---------- Data excerpts
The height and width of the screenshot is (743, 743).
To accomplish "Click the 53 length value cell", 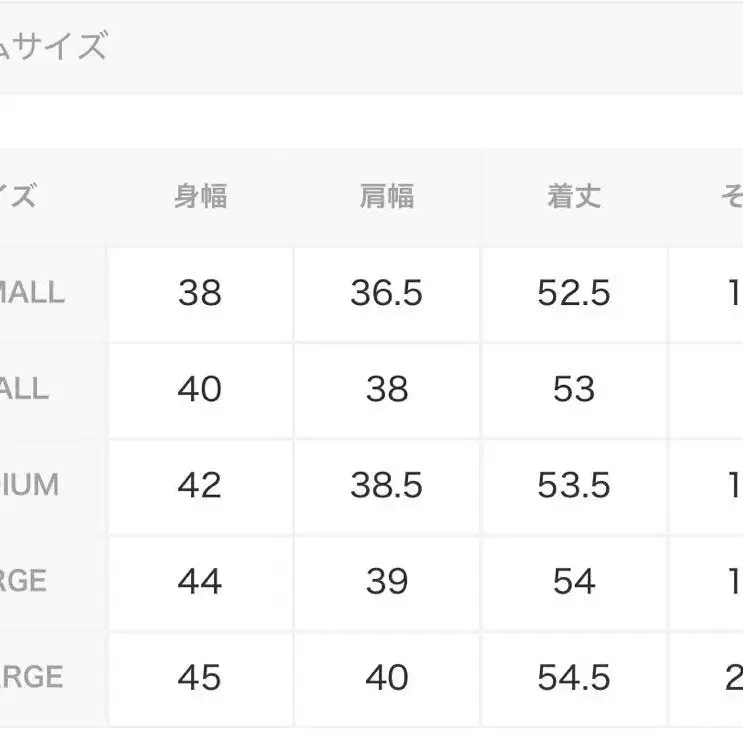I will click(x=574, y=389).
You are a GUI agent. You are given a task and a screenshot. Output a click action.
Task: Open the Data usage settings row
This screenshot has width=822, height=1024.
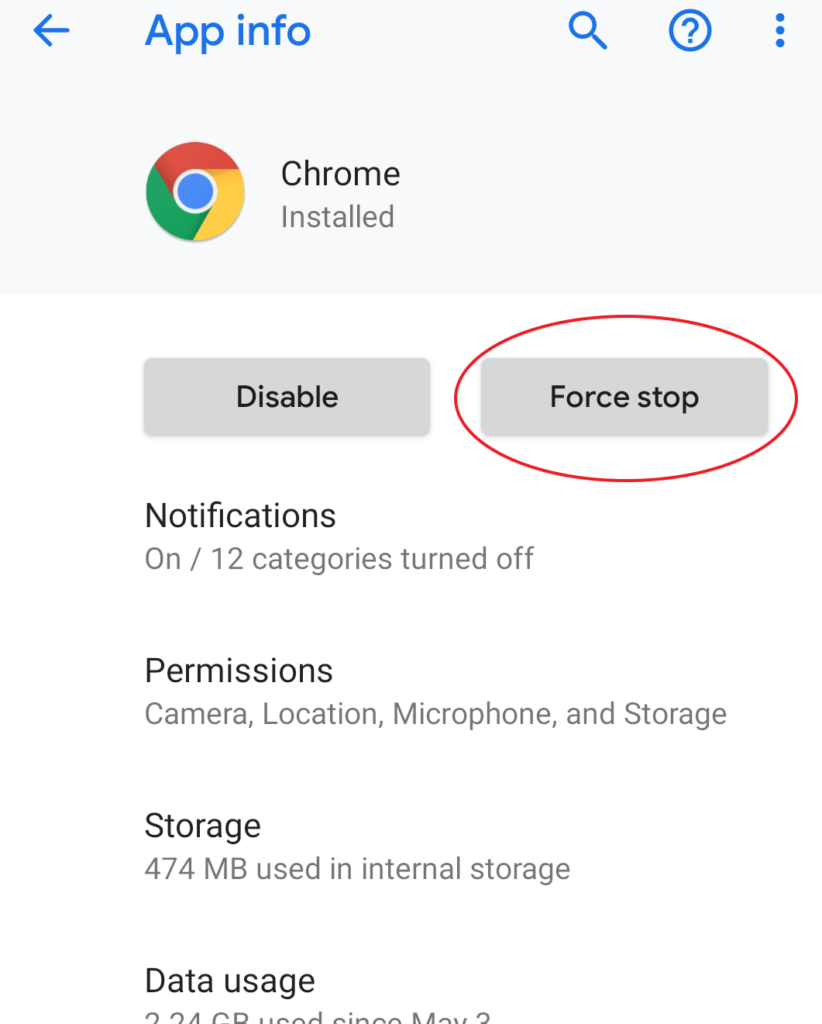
--------------------
Pictures must be left out. Repeat exactly the lines from the one containing "You are a GUI" through the final line of the data.

Problem solution:
You are a GUI agent. You are given a task and a screenshot. Output a click action.
Task: Open the Data usage settings row
This screenshot has width=822, height=1024.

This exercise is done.